Egzamin maturalny 2024 roku rozpoczął się we wtorek 7 maja. W pierwszej kolejności zdający zmierzyli się z językiem polskim na poziomie podstawowym. Już od rana w sieci zaroiło się od wpisów uczniów powtarzających zagadnienia i szukających ewentualnych przecieków. Natomiast po wyjściu z sal egzaminacyjnych maturzyści zaczęli dzielić się swoimi wrażeniami z innymi uczniami i wymieniać informacjami dotyczącymi poprawnych odpowiedzi na poszczególne pytania.
Na egzaminach zdarzają się zadania, które uczniowie określiliby mianem "podchwytliwych". Zwykle trzeba się nad nimi dłużej zastanowić, ponieważ odpowiedź nie zawsze jest oczywista. Polonistka i egzaminatorka OKE Dorota Oleszczak wskazała polecenie, które jej zdaniem w tym roku mogło sprawić szczególny problem maturzystom. Chodzi o zadanie 5. z arkusza z formuły 2023 dotyczące gramatyki. "Oceń prawdziwość podanych stwierdzeń odnoszących się do ostatniego akapitu tekstu Hanny Gadomskiej. Zaznacz P, jeśli stwierdzenie jest prawdziwe, albo F – jeśli jest fałszywe" - brzmiała jego treść. Nawiązano do poniższego akapitu:
Nie musimy więc myśleć o czasie jako o wrogu – w pewnym stopniu mamy nad nim kontrolę. I chociaż nie mamy możliwości zatrzymywania chwil, możemy je po prostu uważniej przeżywać. A to chyba najlepsze, co możemy zrobić ze swoim czasem.
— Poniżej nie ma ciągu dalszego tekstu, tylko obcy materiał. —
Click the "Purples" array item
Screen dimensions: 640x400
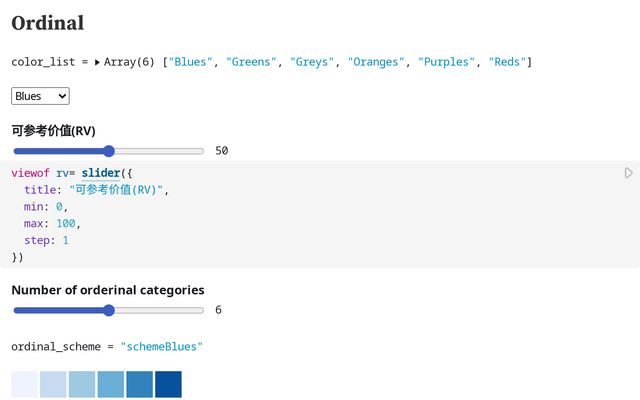point(446,62)
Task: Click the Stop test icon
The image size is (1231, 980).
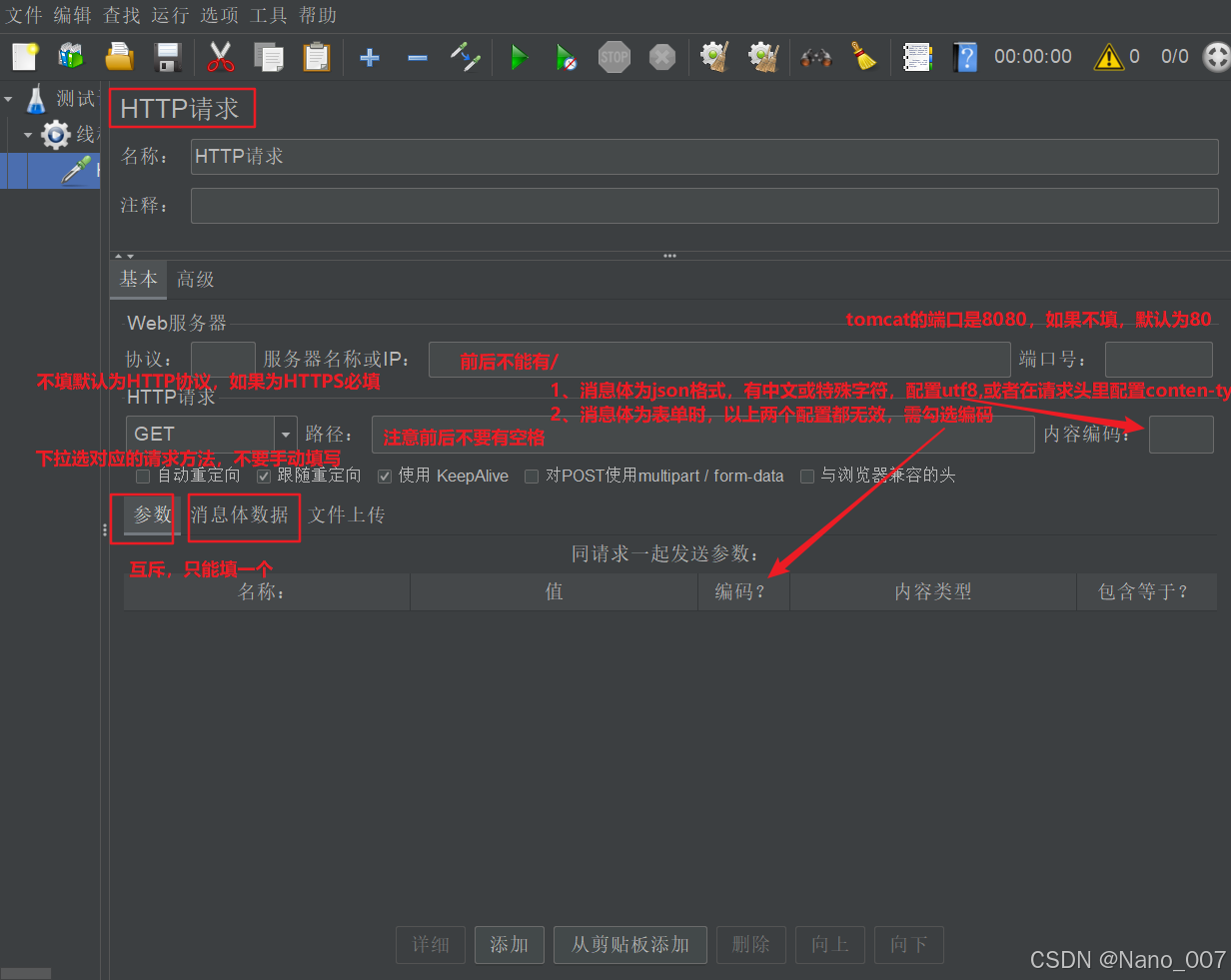Action: pyautogui.click(x=614, y=57)
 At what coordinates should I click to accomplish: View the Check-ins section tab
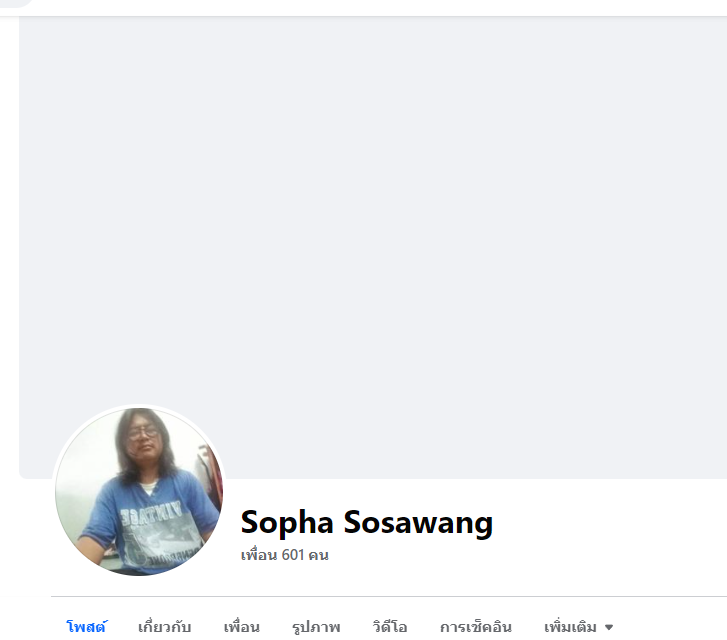pos(476,627)
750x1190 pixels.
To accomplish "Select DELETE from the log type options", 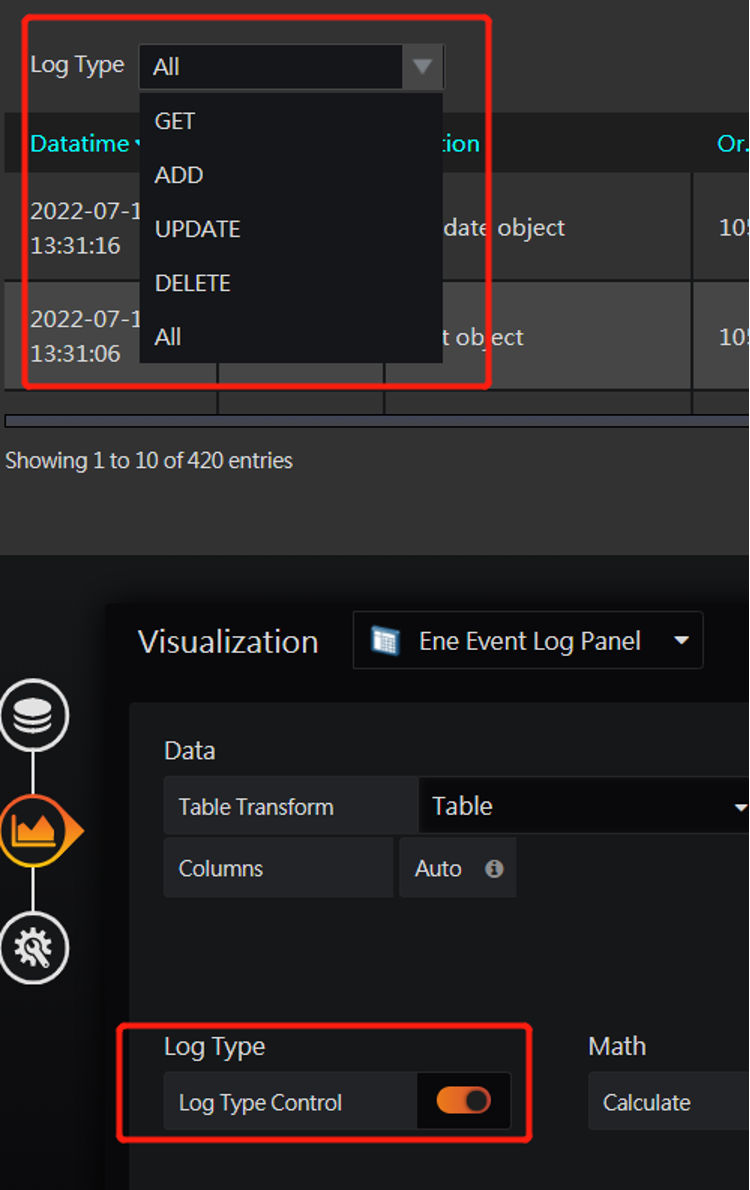I will click(x=192, y=283).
Zdanie pierwsze, czyli "funkcję impresywną w ostatnim akapicie potwierdza obecność powtarzających się czasowników w pierwszej osobie liczby mnogiej" jest prawdziwe. W opinii polonistki problematyczne może być jednak ocenienie, czy drugie zdanie jest prawdziwe, czy fałszywe. Jego treść brzmi "w ostatnim akapicie tekstu wykorzystano tylko wypowiedzenia złożone". Przypominamy, że zdanie złożone to zdanie, w którym występuje więcej niż jedno orzeczenie (najczęściej jest wyrażone osobową formą czasownika).
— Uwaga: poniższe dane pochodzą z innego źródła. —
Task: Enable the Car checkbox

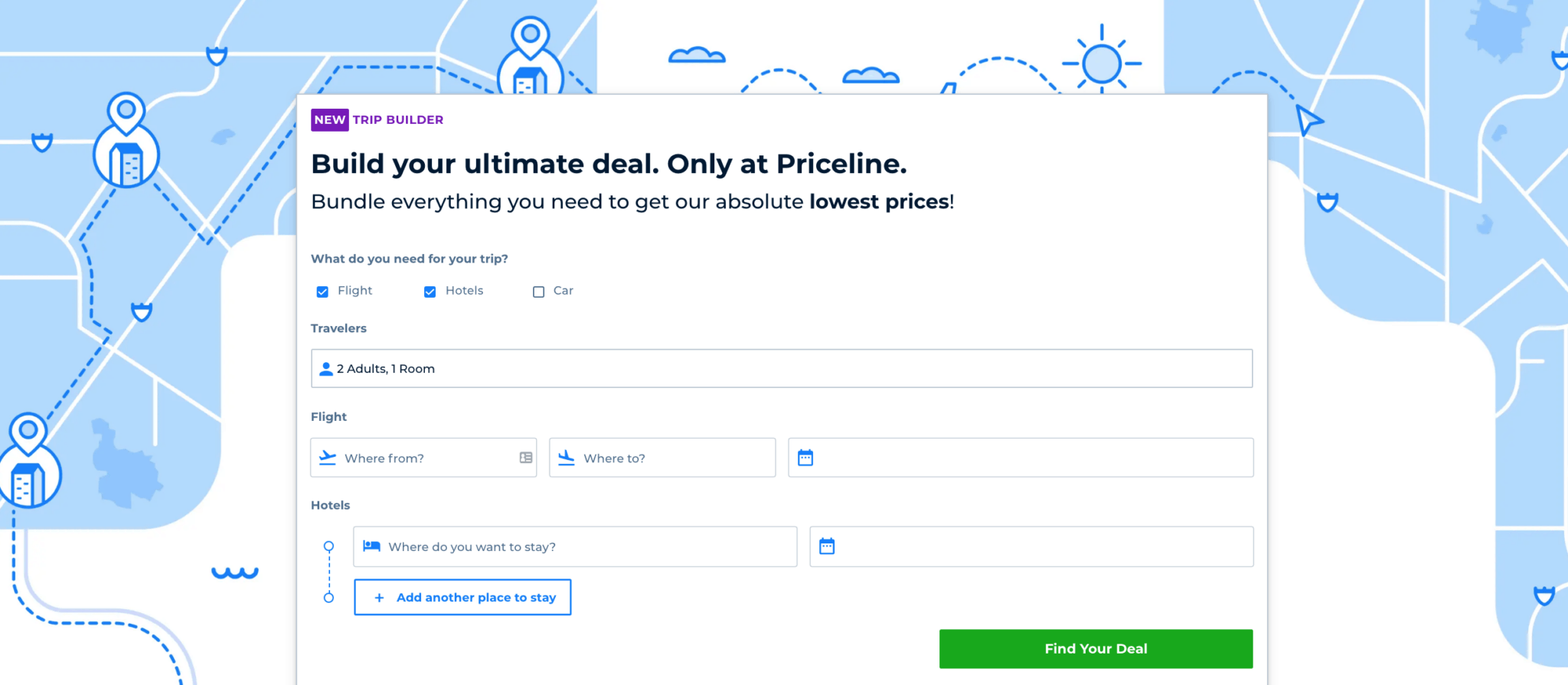Action: tap(538, 291)
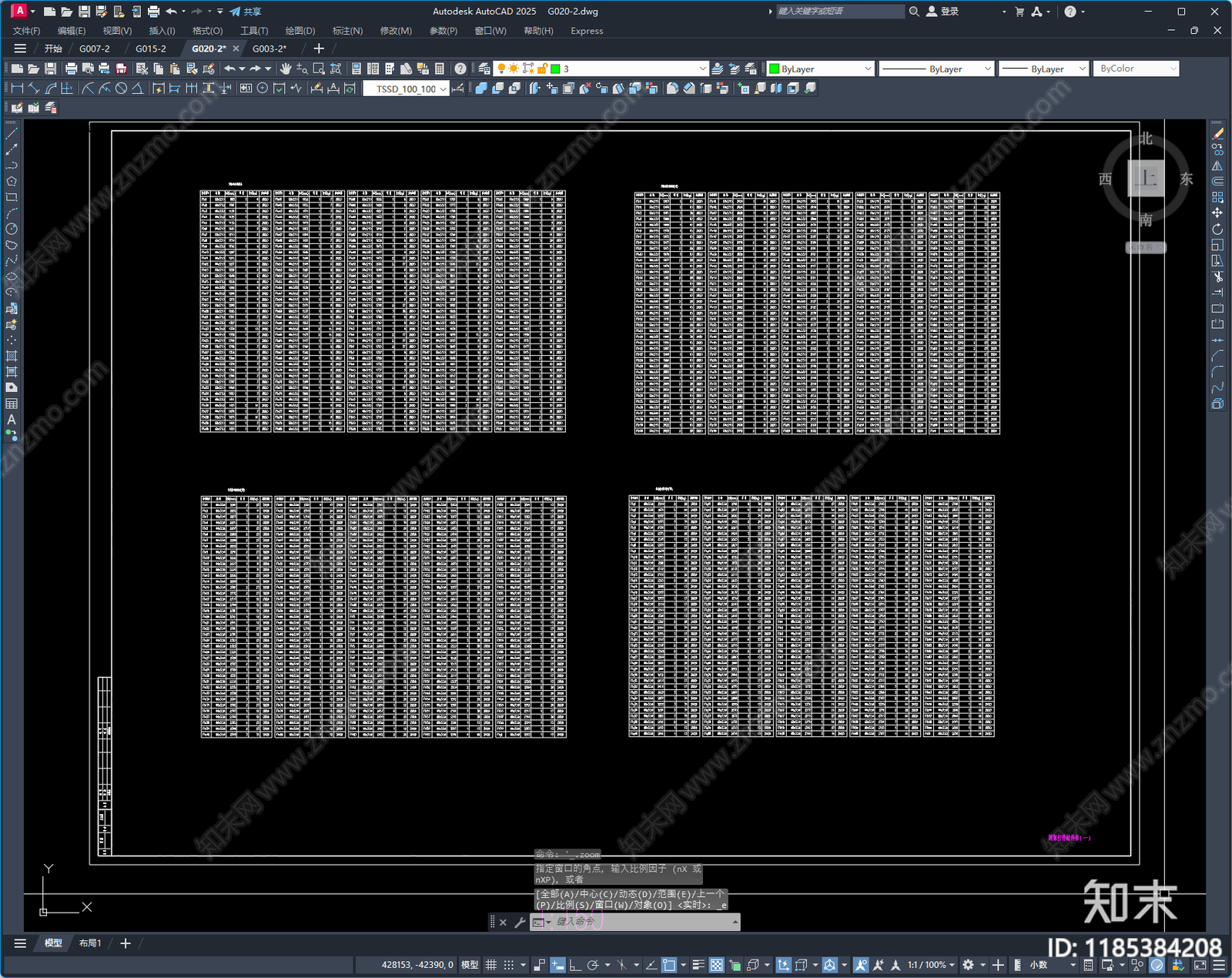Toggle grid display in status bar
Viewport: 1232px width, 978px height.
pyautogui.click(x=490, y=965)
Okazuje się, że zdanie drugie również jest prawdziwe, ale może sprawdzić pewien problem. "Wielu uczniów może uznać to za nieprawdę, ponieważ ostatnie zdanie może wprowadzić w błąd. Zdający mogą uznać wyraz 'możemy' za jedyny czasownik w zdaniu, nie zwracając uwagi na równoważnik zdania w jego pierwszej części" - tłumaczy polonistka.